🤖 AI Summary
To address the neurobiologically implausible reliance of spiking neural network (SNN) training on global backpropagation, this paper proposes a supervised learning framework grounded in predictive coding theory. It is the first to deeply integrate predictive coding mechanisms with local Hebbian-style synaptic plasticity, enabling fully spike-based, event-driven, gradient-free end-to-end autonomous training. Crucially, the method eliminates error backpropagation entirely, relying solely on local feedforward–feedback connectivity and neuron- and synapse-level plasticity rules—thereby enhancing both neuroscientific plausibility and hardware efficiency. Evaluated on MNIST, N-MNIST, Caltech Face/Motorbike, and ETH-80 benchmarks, it achieves state-of-the-art accuracies of 98.1%, 98.5%, 99.25%, and 84.25%, respectively. This work establishes a novel brain-inspired computing paradigm that simultaneously delivers high performance and strong biological interpretability.
📝 Abstract
—Deemed as the third generation of neural network, event-driven Spiking Neural Networks(SNNs) combined with bio-plausible local learning rules make it promising to build low- power, neuromorphic hardware for SNNs.

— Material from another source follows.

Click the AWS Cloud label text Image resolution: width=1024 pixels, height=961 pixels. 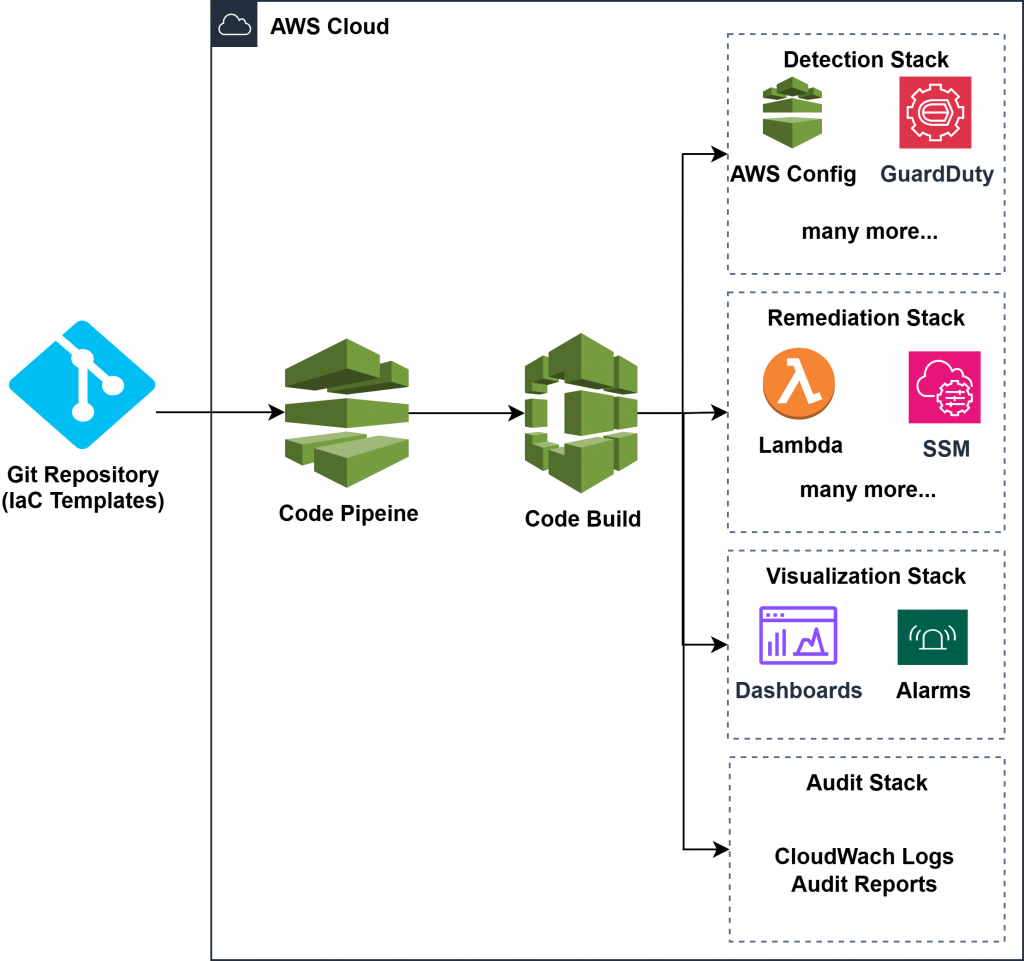[x=329, y=26]
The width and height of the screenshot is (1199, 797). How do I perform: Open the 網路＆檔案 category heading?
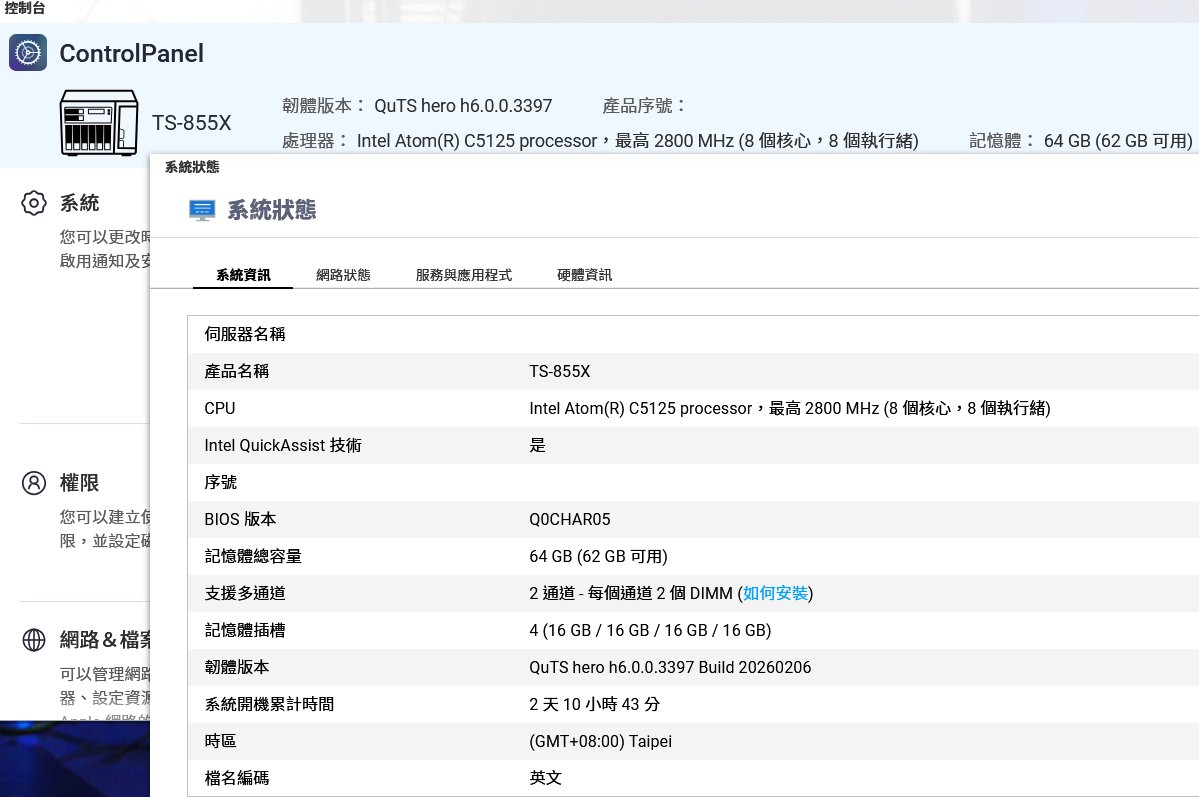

However, because of the non-linearity and discrete property of spiking neural networks, the training of SNN remains difficult and is still under discussion. Originated from gradient descent, backpropagation has achieved stunning success in multi-layer SNNs. Nevertheless, it is assumed to lack of biologically plausibility, while consuming relatively high computational resources. In this paper, we propose a novel learning algorithm inspired by predictive coding theory and show that it can perform supervised learning fully autonomously and successfully as the backpropagation, utilizing only local Hebbian plasticity. Furthermore, this method reaches favorable performance compared to the state-of-the-art multi- layer SNNs: test accuracy of 99.25% for Caltech Face/Motorbike dataset, 84.25% for ETH-80 dataset, 98.1% for the MNIST dataset and 98.5% for Neuromorphic dataset: the N-MNIST. Furthermore, our work provides a new perspective on how supervised learning algorithms directly implemented in spiking neural circuitry be conducted, which may give some new insights into Neuromorphological calculation in neuroscience.